Lighten up!!!!!!!!!!!! If we want your life history put it in your profile.
How was my spelling???????
cheers
vern


----------



## Malibubimmer (Sep 28, 2005)

vern said:


> Lighten up!!!!!!!!!!!! If we want your life history put it in your profile.
> How was my spelling???????
> cheers
> vern


Spelling was good.


----------



## paperboy415 (Oct 27, 2005)

Haha...Let's all hand this guy a life achievement award...I already know your spoiled don't need to let me in on every single detail of why/how/who reasoning behind it...


----------



## 2006_750Li_ED (Jul 3, 2005)

If a company considers itself "highline" and charges a premium for its models and wants to keep its reputation, every part of what that company does has to be done to perfection.
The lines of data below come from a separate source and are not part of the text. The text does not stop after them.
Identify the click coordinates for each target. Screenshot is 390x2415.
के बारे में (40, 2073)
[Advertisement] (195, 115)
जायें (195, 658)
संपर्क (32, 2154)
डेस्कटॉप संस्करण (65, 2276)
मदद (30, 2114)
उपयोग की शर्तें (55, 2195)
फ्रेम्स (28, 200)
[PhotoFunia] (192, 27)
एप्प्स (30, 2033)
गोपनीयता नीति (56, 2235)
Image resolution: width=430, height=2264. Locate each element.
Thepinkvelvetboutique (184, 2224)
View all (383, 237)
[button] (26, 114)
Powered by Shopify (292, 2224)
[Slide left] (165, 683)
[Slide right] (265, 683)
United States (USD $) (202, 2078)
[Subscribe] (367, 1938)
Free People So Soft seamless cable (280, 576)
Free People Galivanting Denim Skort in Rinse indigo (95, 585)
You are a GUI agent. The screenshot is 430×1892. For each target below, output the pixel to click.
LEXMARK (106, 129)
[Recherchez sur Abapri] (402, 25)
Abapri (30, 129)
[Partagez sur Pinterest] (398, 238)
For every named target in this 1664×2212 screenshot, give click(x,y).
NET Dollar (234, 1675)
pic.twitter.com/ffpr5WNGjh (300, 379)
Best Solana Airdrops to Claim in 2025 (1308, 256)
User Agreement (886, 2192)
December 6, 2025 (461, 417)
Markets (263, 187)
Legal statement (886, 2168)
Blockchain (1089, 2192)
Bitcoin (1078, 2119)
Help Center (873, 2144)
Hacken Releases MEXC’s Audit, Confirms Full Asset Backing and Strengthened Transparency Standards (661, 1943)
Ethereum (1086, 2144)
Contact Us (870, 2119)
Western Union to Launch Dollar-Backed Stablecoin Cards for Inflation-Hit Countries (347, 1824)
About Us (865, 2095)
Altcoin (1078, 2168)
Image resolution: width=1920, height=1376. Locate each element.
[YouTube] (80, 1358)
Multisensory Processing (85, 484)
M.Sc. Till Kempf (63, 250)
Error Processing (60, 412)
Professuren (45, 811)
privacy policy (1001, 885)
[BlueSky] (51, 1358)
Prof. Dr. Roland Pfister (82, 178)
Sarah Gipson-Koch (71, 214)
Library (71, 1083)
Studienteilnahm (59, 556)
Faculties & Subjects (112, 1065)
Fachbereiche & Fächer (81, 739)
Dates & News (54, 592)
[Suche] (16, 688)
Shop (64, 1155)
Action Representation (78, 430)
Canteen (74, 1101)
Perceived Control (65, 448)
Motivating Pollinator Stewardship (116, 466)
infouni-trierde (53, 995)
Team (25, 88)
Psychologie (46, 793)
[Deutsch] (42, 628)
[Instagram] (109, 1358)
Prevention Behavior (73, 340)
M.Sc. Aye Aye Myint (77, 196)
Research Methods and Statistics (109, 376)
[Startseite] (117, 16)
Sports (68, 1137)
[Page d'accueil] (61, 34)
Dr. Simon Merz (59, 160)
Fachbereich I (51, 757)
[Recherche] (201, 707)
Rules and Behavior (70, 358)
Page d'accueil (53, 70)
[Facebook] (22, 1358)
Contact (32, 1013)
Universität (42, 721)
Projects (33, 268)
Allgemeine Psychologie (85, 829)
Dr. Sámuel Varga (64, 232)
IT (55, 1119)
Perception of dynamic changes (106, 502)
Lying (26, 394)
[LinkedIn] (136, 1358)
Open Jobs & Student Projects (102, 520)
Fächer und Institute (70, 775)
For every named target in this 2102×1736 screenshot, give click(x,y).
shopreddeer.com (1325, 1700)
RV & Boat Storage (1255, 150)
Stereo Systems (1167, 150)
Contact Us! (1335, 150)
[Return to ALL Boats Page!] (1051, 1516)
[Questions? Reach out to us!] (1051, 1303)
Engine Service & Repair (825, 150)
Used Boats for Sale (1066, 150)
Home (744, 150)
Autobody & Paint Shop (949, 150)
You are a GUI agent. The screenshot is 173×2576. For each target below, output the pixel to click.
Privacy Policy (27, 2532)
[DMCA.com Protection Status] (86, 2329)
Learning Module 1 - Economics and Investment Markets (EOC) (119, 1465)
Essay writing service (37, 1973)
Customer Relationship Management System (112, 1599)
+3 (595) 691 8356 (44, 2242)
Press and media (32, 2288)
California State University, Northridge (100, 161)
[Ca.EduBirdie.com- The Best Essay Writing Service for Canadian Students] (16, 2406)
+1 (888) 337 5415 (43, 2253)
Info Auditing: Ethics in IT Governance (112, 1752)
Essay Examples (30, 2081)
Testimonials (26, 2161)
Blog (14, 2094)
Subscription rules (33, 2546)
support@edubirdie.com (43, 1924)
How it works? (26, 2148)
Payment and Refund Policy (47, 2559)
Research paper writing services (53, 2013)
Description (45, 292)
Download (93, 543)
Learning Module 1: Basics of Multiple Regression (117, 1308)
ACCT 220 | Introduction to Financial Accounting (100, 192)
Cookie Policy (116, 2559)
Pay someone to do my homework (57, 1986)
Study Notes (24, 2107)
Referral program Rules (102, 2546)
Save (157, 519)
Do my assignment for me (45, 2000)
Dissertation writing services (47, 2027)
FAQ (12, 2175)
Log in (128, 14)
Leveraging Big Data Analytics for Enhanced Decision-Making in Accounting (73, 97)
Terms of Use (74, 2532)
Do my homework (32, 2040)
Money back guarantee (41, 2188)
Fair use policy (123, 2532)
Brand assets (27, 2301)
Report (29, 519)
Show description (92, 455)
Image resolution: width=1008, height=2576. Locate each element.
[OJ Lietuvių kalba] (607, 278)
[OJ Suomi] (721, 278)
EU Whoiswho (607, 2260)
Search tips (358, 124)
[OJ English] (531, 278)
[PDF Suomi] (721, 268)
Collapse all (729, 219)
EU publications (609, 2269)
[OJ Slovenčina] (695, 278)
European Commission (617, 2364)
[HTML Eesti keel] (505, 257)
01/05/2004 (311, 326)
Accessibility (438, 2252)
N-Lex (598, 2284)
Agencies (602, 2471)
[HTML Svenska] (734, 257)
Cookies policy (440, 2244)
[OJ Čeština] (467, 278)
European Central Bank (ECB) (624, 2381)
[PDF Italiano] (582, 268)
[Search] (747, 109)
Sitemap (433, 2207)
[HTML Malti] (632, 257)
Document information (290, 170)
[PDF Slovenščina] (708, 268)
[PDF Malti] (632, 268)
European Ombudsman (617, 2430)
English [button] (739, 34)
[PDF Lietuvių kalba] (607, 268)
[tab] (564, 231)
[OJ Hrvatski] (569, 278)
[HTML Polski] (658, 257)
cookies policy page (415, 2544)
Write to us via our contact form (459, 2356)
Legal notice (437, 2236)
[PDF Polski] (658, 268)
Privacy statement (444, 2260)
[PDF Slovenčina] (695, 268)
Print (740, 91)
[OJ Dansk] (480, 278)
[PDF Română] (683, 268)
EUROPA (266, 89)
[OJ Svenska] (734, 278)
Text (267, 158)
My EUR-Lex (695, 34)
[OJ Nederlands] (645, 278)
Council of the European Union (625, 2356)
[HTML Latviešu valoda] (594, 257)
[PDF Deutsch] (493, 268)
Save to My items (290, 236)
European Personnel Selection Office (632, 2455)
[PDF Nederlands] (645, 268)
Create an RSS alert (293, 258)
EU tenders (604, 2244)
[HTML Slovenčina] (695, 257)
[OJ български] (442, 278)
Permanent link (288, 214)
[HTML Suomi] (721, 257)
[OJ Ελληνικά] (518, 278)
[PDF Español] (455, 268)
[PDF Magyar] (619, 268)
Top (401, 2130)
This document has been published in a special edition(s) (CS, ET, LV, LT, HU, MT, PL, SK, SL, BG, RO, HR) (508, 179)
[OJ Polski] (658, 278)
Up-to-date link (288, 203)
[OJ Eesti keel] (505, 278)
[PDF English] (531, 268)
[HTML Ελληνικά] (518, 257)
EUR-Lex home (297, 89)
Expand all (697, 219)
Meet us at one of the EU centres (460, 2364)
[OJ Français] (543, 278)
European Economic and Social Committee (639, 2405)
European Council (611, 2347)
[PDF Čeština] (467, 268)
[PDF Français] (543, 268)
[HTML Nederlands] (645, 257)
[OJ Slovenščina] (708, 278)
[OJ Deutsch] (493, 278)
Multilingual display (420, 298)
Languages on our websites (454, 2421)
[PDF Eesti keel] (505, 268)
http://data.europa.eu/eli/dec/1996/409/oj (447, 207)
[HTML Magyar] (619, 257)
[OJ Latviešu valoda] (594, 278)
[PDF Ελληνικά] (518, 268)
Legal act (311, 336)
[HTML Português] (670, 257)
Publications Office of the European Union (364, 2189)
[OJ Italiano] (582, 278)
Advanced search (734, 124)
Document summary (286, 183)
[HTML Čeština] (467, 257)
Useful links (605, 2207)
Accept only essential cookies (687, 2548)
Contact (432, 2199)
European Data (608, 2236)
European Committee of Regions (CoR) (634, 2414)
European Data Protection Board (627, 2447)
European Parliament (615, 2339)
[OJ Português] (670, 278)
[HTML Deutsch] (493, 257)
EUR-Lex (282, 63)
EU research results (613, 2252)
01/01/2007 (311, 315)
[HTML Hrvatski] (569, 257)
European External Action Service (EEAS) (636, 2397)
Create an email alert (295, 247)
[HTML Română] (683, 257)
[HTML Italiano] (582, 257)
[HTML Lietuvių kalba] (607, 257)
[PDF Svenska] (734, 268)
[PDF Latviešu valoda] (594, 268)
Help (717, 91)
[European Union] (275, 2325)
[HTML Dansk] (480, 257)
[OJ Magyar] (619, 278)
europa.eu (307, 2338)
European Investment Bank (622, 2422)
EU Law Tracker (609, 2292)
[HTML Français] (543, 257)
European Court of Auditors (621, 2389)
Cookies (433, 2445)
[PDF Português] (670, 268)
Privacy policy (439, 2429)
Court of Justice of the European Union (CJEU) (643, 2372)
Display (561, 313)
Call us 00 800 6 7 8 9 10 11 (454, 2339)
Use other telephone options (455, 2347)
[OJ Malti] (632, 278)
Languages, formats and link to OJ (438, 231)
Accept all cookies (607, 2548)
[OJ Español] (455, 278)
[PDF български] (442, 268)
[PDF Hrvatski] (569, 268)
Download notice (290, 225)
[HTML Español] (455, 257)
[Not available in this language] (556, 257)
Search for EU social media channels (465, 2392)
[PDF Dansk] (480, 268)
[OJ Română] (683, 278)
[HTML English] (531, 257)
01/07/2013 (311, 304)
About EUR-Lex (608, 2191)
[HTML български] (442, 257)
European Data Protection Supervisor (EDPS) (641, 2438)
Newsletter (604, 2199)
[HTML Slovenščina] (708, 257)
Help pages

The fact that BMW suffers from terrible below average service indicates that the company is getting very cheap about quality, who knows where else they are saving money.
The fact that BMW owners are mostly complaining about very bad service, many problems with cars that can not be fixed, a huge buyback % on the 7 series and 5 series, hard to get loaners and many more issues that relate to lack of willingness to spend money on customers, all this leads me to believe that BMW has already seen its peak and other car manufacturers who are taking very seriously a decline in auto sales could easily surpass BMW in both quality and sales.
I say wait 2-3 years and see BMW sales plummet. I expect BMW to make more mistakes and their arogance will make customers go away, thus sending their business plan and car portfolio meet the drawing board. Every business has its cycles, and BMW has hit its prime already, I expect a decline.


----------



## fm_illuminatus (Jun 13, 2005)

paperboy415 said:


> Shut up...Be happy you have enough money to even afford a BMW and live comfortably...Only thing embarrassing is your so spoiled and used to the finer things in life that any TINY inconvience ruins your life...Get over yourself...


You sound jealous. :rofl:


----------



## paperboy415 (Oct 27, 2005)

Not really...I also drive a BMW you know... =)


----------